Dava para esperar algo diferente do presidente Jair Bolsonaro que não fosse essa de descaso com a pandemia?
Quando a pandemia chegou e ficou clara a dimensão do desafio, eu imaginei que o governo entenderia essa situação como uma necessidade de um movimento de união nacional. Com a evolução dessa crise, achei que em algum momento a ficha fosse cair. Num momento como esse, faz todo sentido suspender qualquer processo de disputas partidárias e buscar unir o País. Mas não levou nessa direção. O que estamos vendo é um flerte com a marcha da insensatez.

Quando a gente vê o próprio presidente gerando aglomeração e conflagrando mais esses conflitos ideológicos, não estamos indo para um caminho perigoso?
O que está sendo feito está errado e está dando errado. O resultado é visível. Quando passar essa crise e a nação olhar para trás, a fotografia que vai ver não é boa. Já tive de administrar crises da Polícia Militar no Espírito Santo, lidar com o episódio do rompimento da barragem em Mariana (MG). O Brasil precisa de uma liderança responsável, que olhe mais para interesses públicos do que para a disputa do poder.

O senhor disse recentemente que Fernando Henrique Cardoso acertou em entregar a gestão da crise do apagão a Pedro Parente (então ministro da Casa Civil). Bolsonaro deveria ter feito o mesmo?

☆ ☆ ☆ ☆

• TAREFA:
Copie do trecho, sem nenhuma alteração, tudo o que vai de "Quando a gente" até "feito o mesmo?".

• REGISTROS FORNECIDOS:
☆ ☆ ☆ ☆

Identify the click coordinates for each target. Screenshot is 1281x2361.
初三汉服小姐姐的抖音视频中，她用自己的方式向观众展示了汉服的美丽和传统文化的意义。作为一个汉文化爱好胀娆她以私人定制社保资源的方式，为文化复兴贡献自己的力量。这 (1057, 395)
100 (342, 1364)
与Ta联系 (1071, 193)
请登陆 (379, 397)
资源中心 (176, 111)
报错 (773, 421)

☆ ☆ ☆ ☆

• RESPOSTA:
Quando a gente vê o próprio presidente gerando aglomeração e conflagrando mais esses conflitos ideológicos, não estamos indo para um caminho perigoso?
O que está sendo feito está errado e está dando errado. O resultado é visível. Quando passar essa crise e a nação olhar para trás, a fotografia que vai ver não é boa. Já tive de administrar crises da Polícia Militar no Espírito Santo, lidar com o episódio do rompimento da barragem em Mariana (MG). O Brasil precisa de uma liderança responsável, que olhe mais para interesses públicos do que para a disputa do poder.

O senhor disse recentemente que Fernando Henrique Cardoso acertou em entregar a gestão da crise do apagão a Pedro Parente (então ministro da Casa Civil). Bolsonaro deveria ter feito o mesmo?